The Immunology of Posttransplant CMV Infection: Potential Effect of CMV Immunoglobulins on Distinct Components of the Immune Response to CMV.

Transplantation

1 Clinical Immunology Department, General University Hospital Gregorio Marañon, Complutense University, Madrid, Spain.

Published: March 2016

The immune response to cytomegalovirus (CMV) infection is highly complex, including humoral, cellular, innate, and adaptive immune responses. Detection of CMV by the innate immune system triggers production of type I IFNs and inflammatory cytokines which initiate cellular and humoral responses that are critical during the early viremic phase of CMV infection. Sustained control of CMV infection is largely accounted for by cellular immunity, involving various T-cell and B-cell subsets. In solid organ transplant patients, global suppression of innate and adaptive immunities by immunosuppressive agents limits immunological defense, including inhibition of natural killer cell activity with ongoing lowering of Ig levels and CMV-specific antibody titers. This is coupled with a short-term suppression of CMV-specific T cells, the extent and duration of which can predict risk of progression to CMV viremia. CMV immunoglobulin (CMVIG) preparations have the potential to exert immunomodulatory effects as well as providing passive immunization.
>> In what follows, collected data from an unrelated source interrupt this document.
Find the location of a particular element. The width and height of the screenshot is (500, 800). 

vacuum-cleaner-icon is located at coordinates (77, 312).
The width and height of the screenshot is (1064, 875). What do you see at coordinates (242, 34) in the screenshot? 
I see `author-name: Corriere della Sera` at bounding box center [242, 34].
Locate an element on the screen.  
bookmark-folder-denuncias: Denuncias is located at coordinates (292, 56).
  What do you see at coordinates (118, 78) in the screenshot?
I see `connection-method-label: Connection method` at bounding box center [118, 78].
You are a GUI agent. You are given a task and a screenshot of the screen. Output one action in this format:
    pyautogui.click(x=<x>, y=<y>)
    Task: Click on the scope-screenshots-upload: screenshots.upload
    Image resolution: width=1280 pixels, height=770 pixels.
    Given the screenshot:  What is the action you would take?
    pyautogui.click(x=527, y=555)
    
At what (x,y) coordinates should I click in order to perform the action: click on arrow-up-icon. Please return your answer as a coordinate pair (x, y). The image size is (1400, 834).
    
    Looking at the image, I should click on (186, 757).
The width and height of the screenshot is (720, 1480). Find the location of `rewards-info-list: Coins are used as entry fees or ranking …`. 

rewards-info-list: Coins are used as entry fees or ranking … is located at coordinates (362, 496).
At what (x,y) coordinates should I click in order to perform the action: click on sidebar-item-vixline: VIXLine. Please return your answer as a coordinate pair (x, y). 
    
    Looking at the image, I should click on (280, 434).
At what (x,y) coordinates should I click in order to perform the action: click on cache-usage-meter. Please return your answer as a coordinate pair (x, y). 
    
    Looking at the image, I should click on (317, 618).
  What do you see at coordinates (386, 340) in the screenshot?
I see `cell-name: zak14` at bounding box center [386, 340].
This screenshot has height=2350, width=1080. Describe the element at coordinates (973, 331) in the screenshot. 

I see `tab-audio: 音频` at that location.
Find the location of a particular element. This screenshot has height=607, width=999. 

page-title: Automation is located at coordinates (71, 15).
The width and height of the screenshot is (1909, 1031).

Specific CMVIG antibodies and virus neutralization might be enhanced by modulation of dendritic cell activity and by a decrease in T-cell activation, effects which are of importance during the initial phase of infection. In summary, the role of CMVIG in reconstituting specific anti-CMV antibodies may be enhanced by some degree of modulation of the innate and adaptive immune responses, which could help to control some of the direct and indirect effects of CMV infection.